## What is being asked
Having located "Image resolution: width=340" in the listing below, write out its line and every following line exactly, last line included, without the pictures.

## Records supplied
--- START ---

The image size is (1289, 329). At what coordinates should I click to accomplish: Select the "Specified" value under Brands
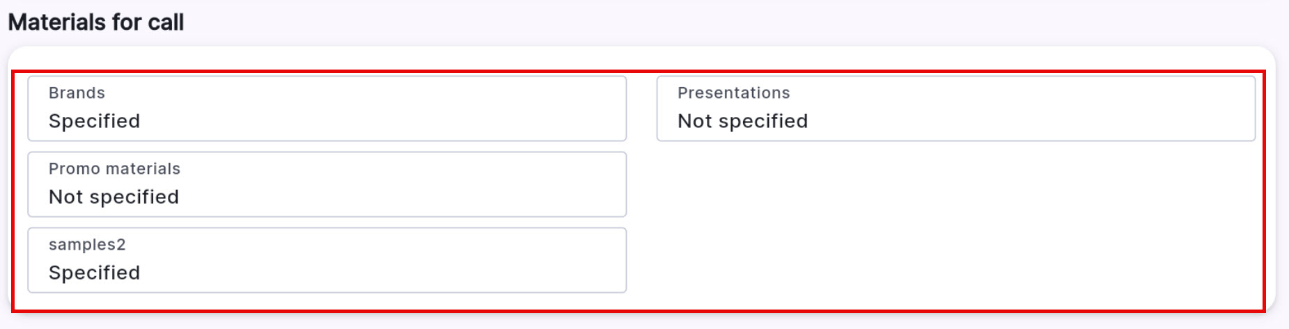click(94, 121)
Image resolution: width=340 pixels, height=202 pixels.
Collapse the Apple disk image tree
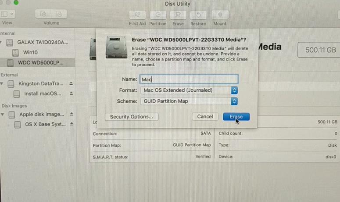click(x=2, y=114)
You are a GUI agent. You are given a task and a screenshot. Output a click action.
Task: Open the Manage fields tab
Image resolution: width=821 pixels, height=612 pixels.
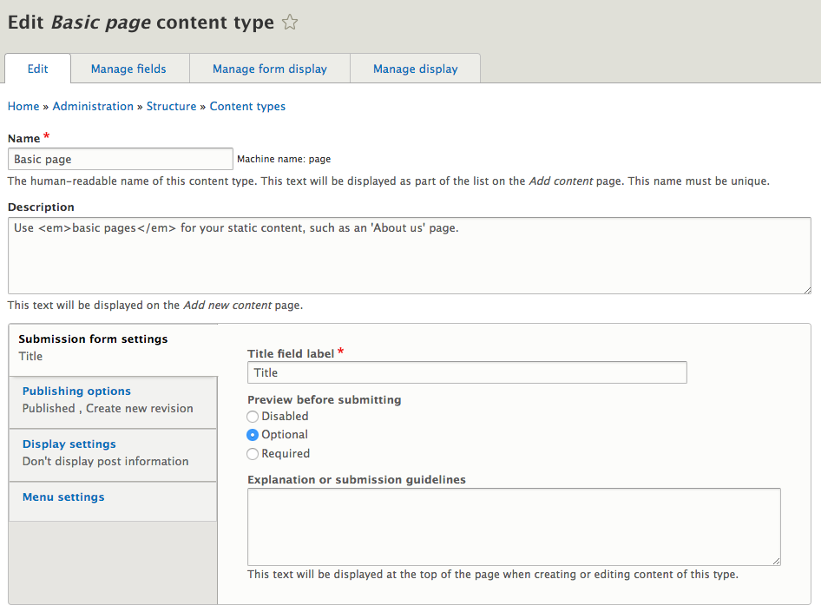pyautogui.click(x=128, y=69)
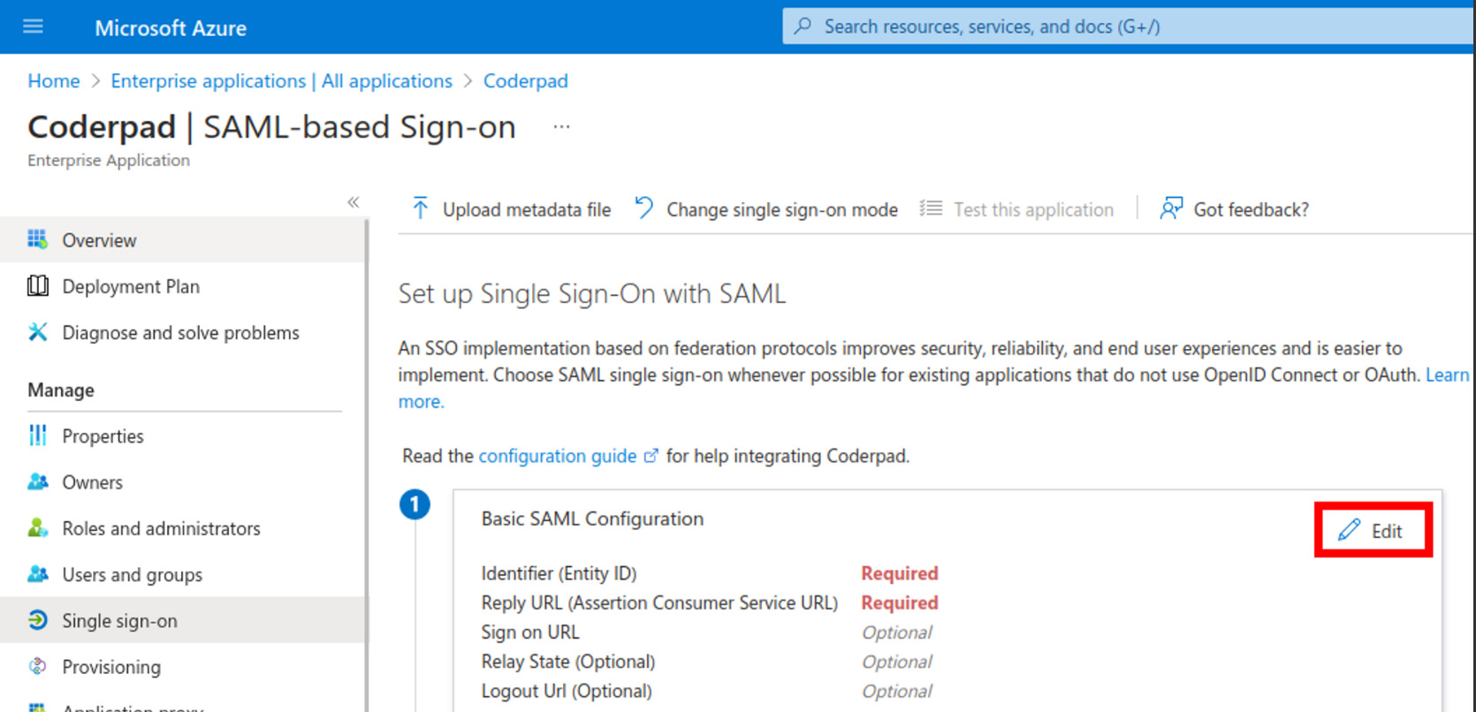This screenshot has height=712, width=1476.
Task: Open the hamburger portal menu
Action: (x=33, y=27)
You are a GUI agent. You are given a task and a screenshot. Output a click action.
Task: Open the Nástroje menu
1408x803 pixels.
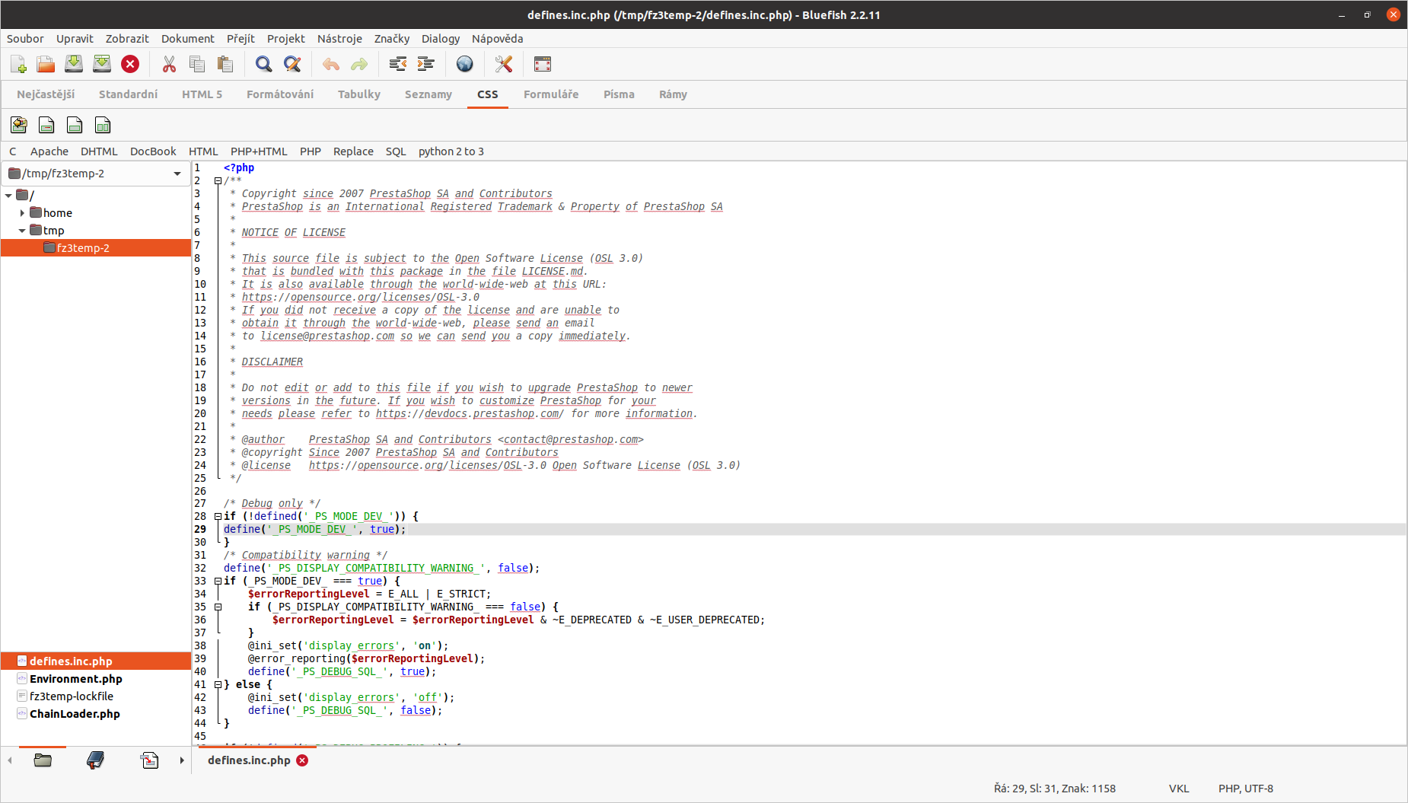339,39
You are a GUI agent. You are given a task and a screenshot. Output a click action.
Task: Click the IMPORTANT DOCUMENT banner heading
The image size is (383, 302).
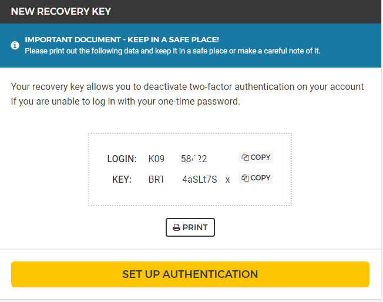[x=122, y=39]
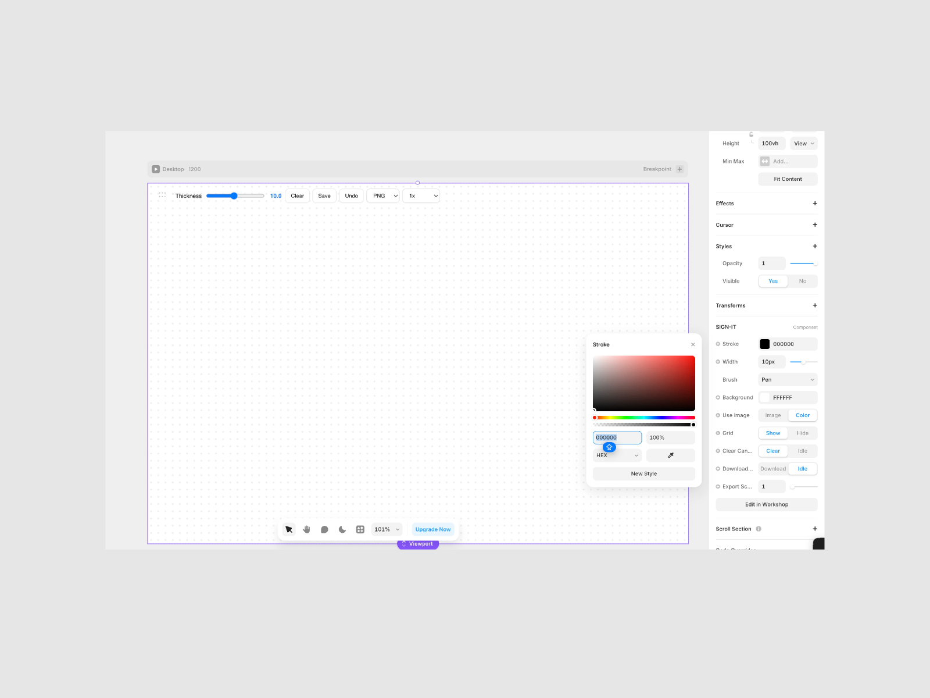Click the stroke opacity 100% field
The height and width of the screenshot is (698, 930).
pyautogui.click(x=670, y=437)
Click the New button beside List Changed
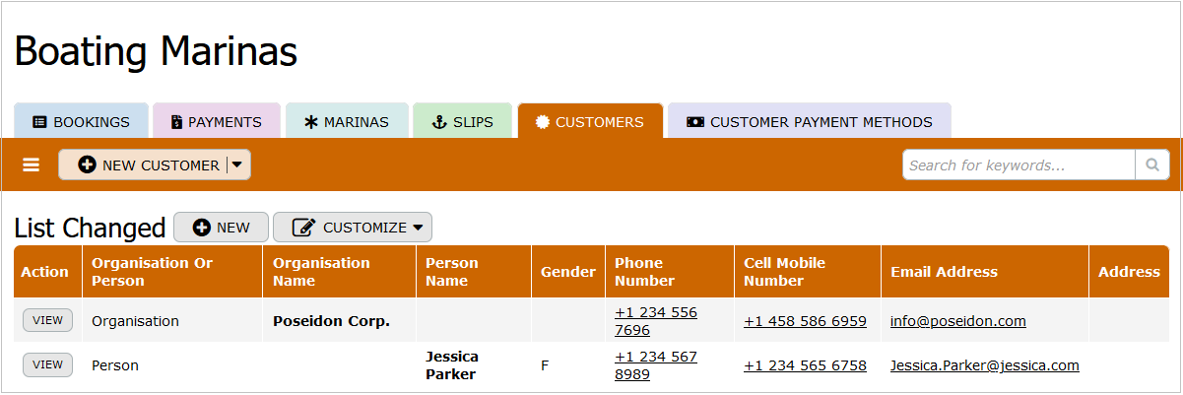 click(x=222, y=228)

--- END ---

## Result
Image resolution: width=340 pixels, height=202 pixels.
Collapse the Apple disk image tree
click(x=2, y=114)
You are a GUI agent. You are given a task and a screenshot. Output a click action.
Task: Open the Manage fields tab
Image resolution: width=821 pixels, height=612 pixels.
pyautogui.click(x=128, y=69)
This screenshot has height=712, width=1476.
Task: Open the hamburger portal menu
Action: (x=33, y=27)
You are a GUI agent. You are given a task and a screenshot. Output a click action.
Task: Open the Nástroje menu
1408x803 pixels.
339,39
You are a GUI agent. You are given a task and a screenshot. Output a click action.
Task: Click the IMPORTANT DOCUMENT banner heading
The image size is (383, 302).
[x=122, y=39]
Click the stroke opacity 100% field
The height and width of the screenshot is (698, 930).
pyautogui.click(x=670, y=437)
Click the New button beside List Changed
 click(x=222, y=228)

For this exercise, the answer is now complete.